Notes from Christie Taylor, Curator:

 

How to paint the landscape:
First you make your bow to the landscape.
Then you wait, and if the landscape bows to you, then, and only then, can you paint the landscape.

                                                         -John Marin

American modernist painter John Marin always sought “things seen and felt” in his work, painting scenes that encountered relationships rather than mere imitations. Marin spent his time working where the land meets the sea – where these Fellows of Ballinglen have found their inspiration.

In this exhibition, entitled SEEN and FELT, you will see that these artists found their moment of reverence -- the bowing and acceptance – at a bog in North Mayo, or wind and light on a hill, or the intimacy of a landscape of face and flowers.    

Most of this exhibition’s work take a direct, visceral approach, yet some distill their empathy more meditatively. But each is fully engaged to seek things seen and felt.

A walk through the museum, we encounter Sean McSweeny’s Down Patrick, small in scale yet monumental. McSweeny takes a bow to nature, then, with a brush loaded with paint, charges ahead against the swirling sea. Painters Rose DeGoot and  John Lowrie follow step with gutsy strokes of force and bravery.

And then, as we trudge up the hill with Margo Bank’s North Bog, her dark, rhythmic strokes dissect the living soil – foreshadowing a turf spade.

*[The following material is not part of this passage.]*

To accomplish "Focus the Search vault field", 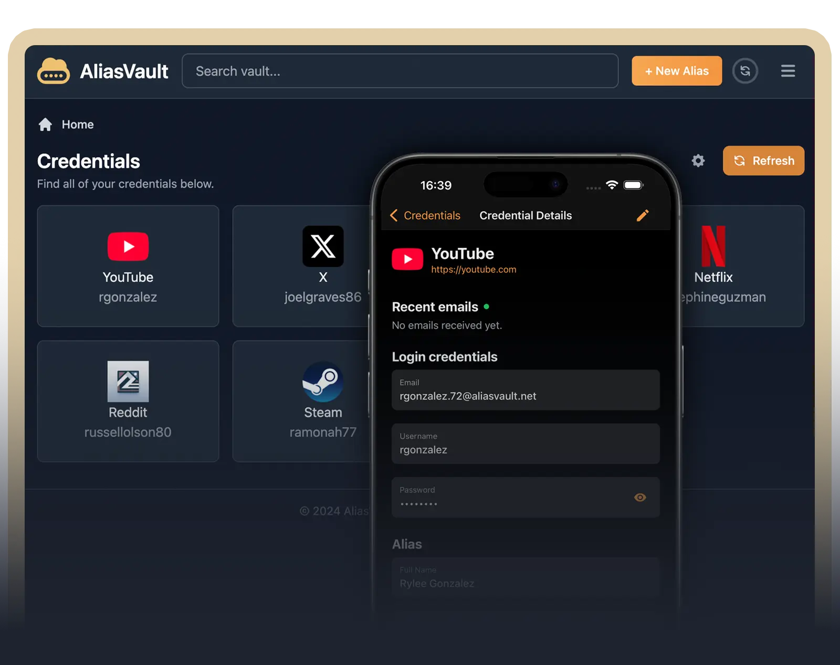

Catherine Kehoe’s Self Portrait 2015 is stunningly intimate. Transparent ink washes capture all that is needed for us to get a glimpse of her soul, as she stares back at ours. Just as revealing, in Audrey Levinthal’s Self with Wildflowers, we find grace in her attentive, playful brushworks as she tugs along with drooping wildflowers.

 

And take a moment to pause in front of Caitriona Bale's Mayo vi, where  the landscape has been reduced to pure forms of two shapes touching like a tender kiss. Is it a cliff marrying the sea or the rounded belly of a sheep in the mist?

For you, the viewer, it depends on what you see and feel.